Let's Play Every Game Boy Color Game, Part 31
Ketto Transformers Beast Wars: Beast Senshi Saikyo Ketteisen (Transformer Production Company/Takara, 1999)
Robot fighting game, including a purple cheetah for some reason. The input lag is pretty bad.
Kidou Senkan Nadesico: Ruri Ruri Mahjong (Studio Saizensen/King Records, 1999)
Mahjong game with a huge amount of plot. Something about going around a spaceship and collecting stars by beating the crew members - who are all girls because this is anime - in mahjong. It's surprisingly difficult to find anyone who will play you at the start of the game.
Kindaichi Shounen no Jikenbo: 10nenme no Shoutaijou (Aspect/Banpresto, 2000)
A VN with great character models and fonts, but terrible backgrounds. I mashed through a lot of it before realizing it was a VN and there'd never be anything else, so unfortunately I don't really know what it's about. The characters travel to some kind of school and a creepy guy with silver hair shows up.
Kinniku Banzuke GB: Chousensha wa Kimida! (KCE Sapporo/Konami, 1999)
Basically a Ninja Warrior game. I love this idea, but the execution is off. You can't find out what you need to do on an obstacle until you're already on it, at which point you almost immediately fall off because you weren't already mashing b, spinning the dpad, or whatever else it wanted you to do. You'd have to just memorize the requirements for each obstacle, and unfortunately there's quite a lot of down time between attempted runs.
Kinniku Banzuke GB2: Mezase! Muscle Champion (Konami, 2000)
Same idea, but with an entirely new course and less downtime between runs. Unfortunately, it also introduces a really strange mechanic where your movement seems to change arbitrarily between obstacles. It's just the dpad until this fence, but then after that you need to mash A and B to run.

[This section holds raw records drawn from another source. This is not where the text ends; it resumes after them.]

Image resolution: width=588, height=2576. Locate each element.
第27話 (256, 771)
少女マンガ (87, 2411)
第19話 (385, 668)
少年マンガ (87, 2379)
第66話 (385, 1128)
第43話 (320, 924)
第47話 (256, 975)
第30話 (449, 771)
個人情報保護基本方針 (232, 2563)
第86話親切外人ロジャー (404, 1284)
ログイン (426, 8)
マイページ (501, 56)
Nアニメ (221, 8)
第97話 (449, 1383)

Kinniku Banzuke GB3: Shinseiki Survival Retsuden! (Konami, 2001)
And then we have the third game, which opens by bringing back the original course with much shinier graphics. Unfortunately, it also brings back all the downtime and doesn't fix any of the communication issues. I have to imagine these games came with manuals that they were assuming you'd have read before trying the course.

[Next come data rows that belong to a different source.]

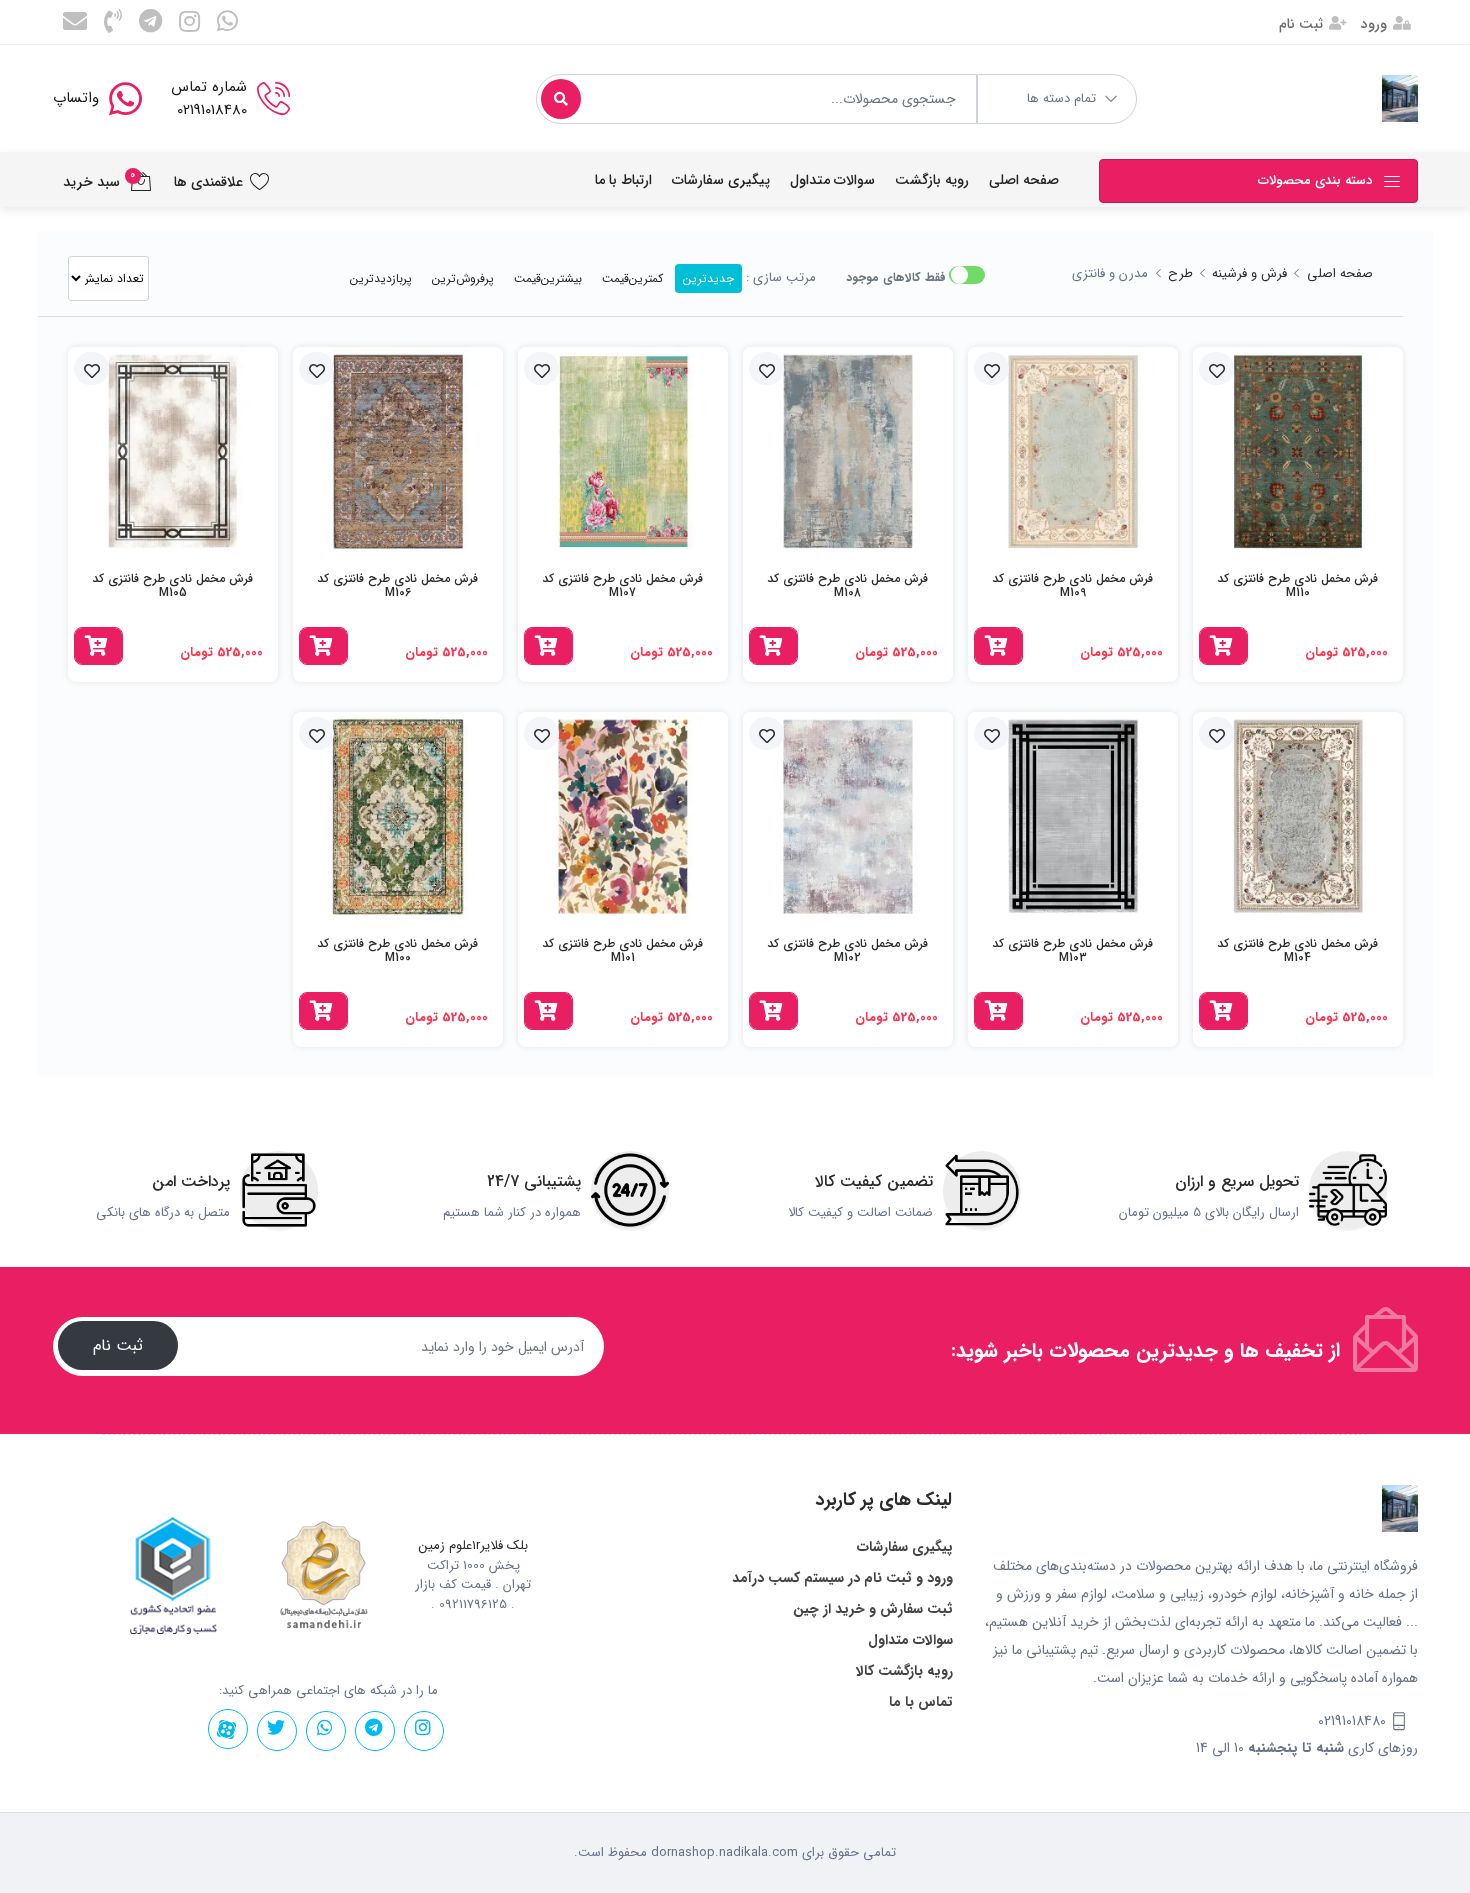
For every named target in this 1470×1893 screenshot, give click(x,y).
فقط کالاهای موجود (896, 277)
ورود (1376, 24)
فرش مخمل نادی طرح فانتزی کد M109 (1072, 585)
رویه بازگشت (932, 180)
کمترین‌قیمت (632, 278)
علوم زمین (445, 1546)
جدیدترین (708, 278)
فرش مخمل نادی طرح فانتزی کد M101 (622, 950)
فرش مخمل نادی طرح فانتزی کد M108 (847, 585)
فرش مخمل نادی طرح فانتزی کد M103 (1072, 950)
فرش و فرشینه (1249, 273)
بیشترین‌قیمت (548, 278)
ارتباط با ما (623, 180)
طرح (1180, 273)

Kirby Tilt 'n' Tumble (HAL Laboratory/Nintendo, 2001)
The only GBC Kirby game was this early version of Yoshi Topsy-Turvy. Unfortunately, I don't have a way to use the tilt sensor, so this green screen will have to do for an image.
Kirikou (Planet Interactive/Wanadoo Edition, 2001)

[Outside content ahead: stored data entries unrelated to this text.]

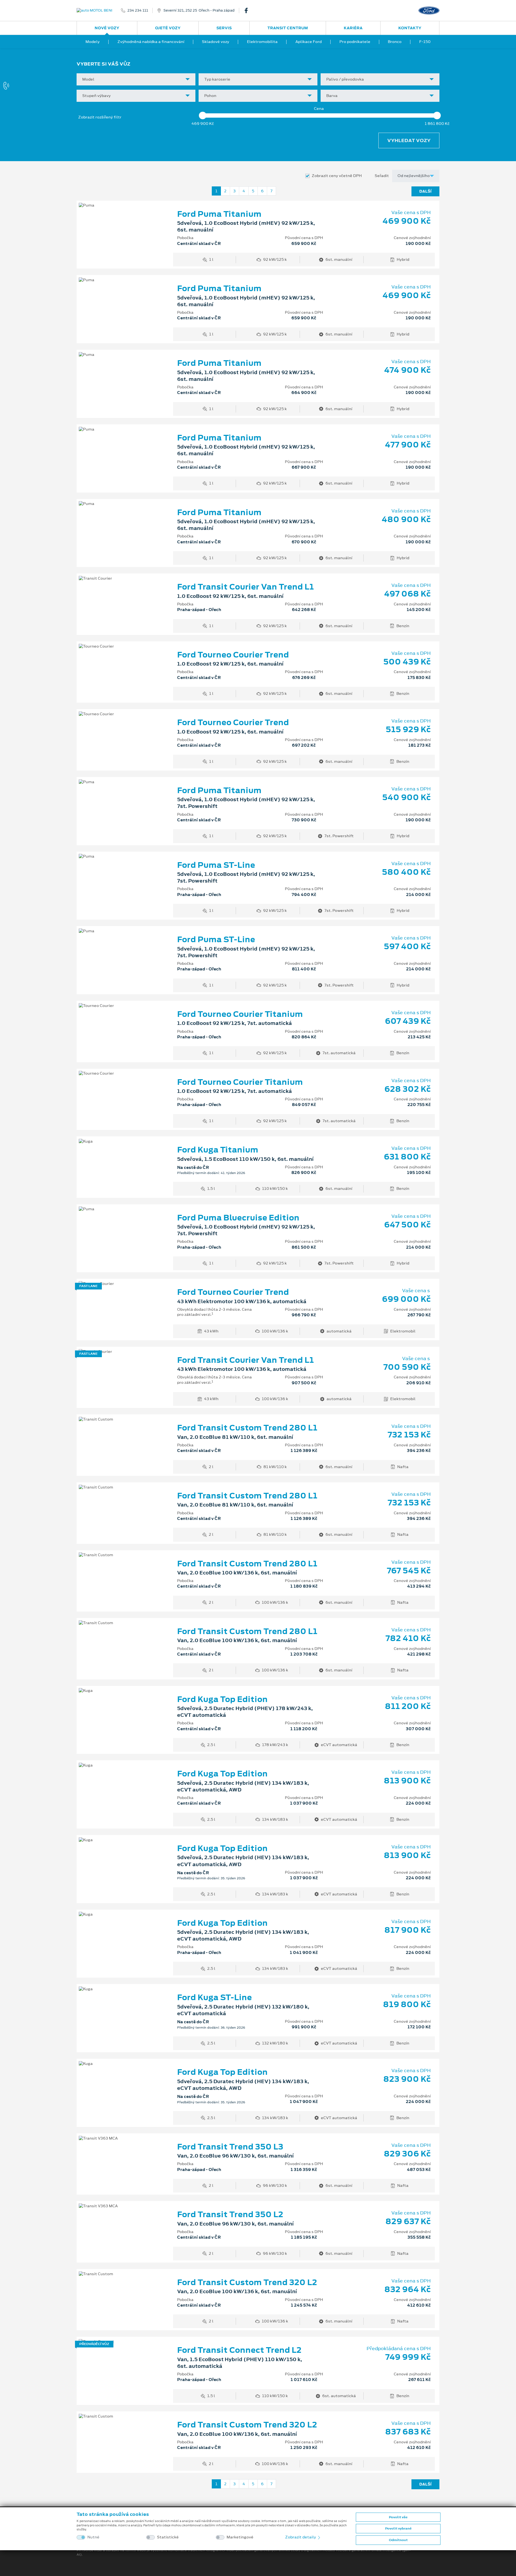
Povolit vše (398, 2517)
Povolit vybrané (398, 2528)
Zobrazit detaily (301, 2537)
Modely (92, 41)
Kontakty (409, 28)
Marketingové (240, 2537)
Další (425, 191)
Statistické (168, 2537)
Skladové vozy (215, 41)
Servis (224, 28)
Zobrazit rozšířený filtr (99, 117)
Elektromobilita (262, 41)
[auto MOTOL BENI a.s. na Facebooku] (248, 10)
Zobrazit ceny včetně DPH (337, 175)
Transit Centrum (287, 28)
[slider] (202, 115)
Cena (319, 108)
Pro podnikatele (354, 41)
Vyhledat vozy (409, 140)
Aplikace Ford (308, 41)
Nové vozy (107, 28)
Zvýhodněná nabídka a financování (150, 41)
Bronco (395, 41)
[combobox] (136, 79)
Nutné (93, 2537)
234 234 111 (137, 10)
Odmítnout (398, 2540)
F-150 (425, 41)
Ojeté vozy (168, 28)
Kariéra (353, 28)
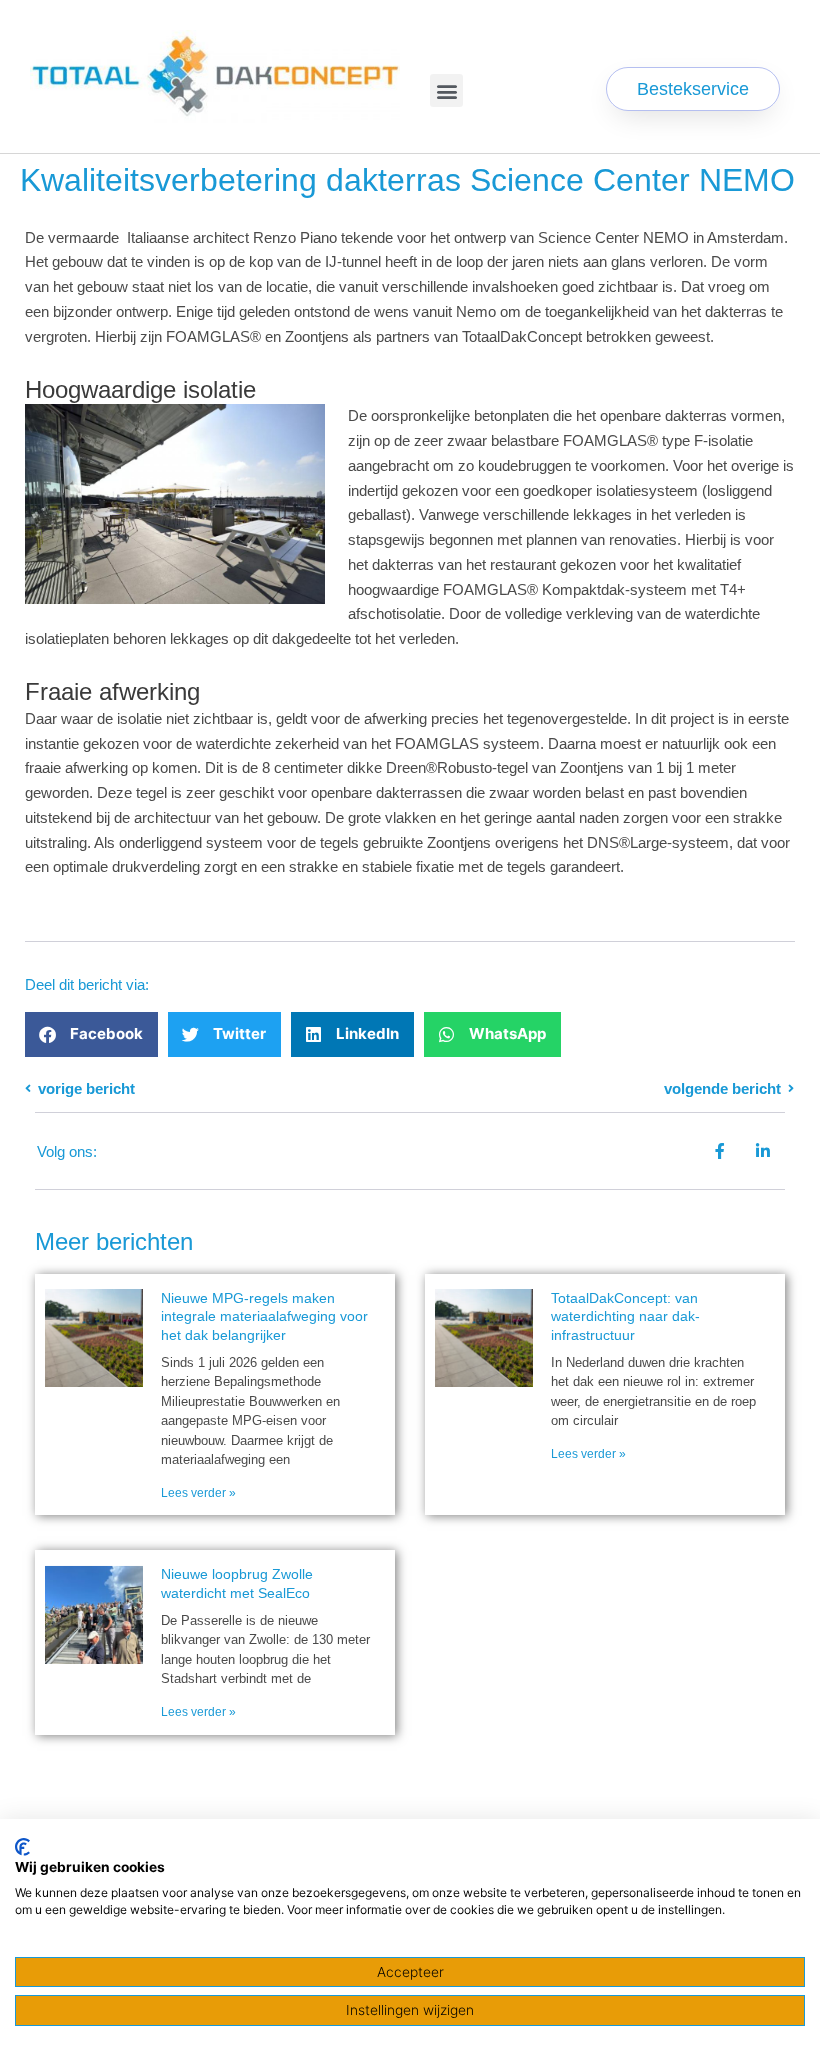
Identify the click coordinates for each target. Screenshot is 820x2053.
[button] (446, 90)
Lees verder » (198, 1493)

Based on a French movie that was in turn based on West African folk tales about a boy who saves his village from a sorceress. The movie never came out in the US because of controversy around character sexualization and stereotypes, which is presumably related to Kirikou here looking naked. The game itself plays well enough, but it's not really my genre.
Kisekae Series 2: Oshare Nikki (Victor Interactive Studios, 2001)
Slice of life game where you, as almost always, play as a Japanese schoolgirl. It certainly looked like it was going to be an otome, but the parts that I played were just a very quick loop of going to school, picking an after school activity that didn't seem to do anything, and then repeating. I usually like this kind of game, but the music is way too in your face for what it is, and it gets grating quickly.
Kisekae Series 3: Kisekae Hamster (Kouyousha/Victor Interactive Studios, 2001)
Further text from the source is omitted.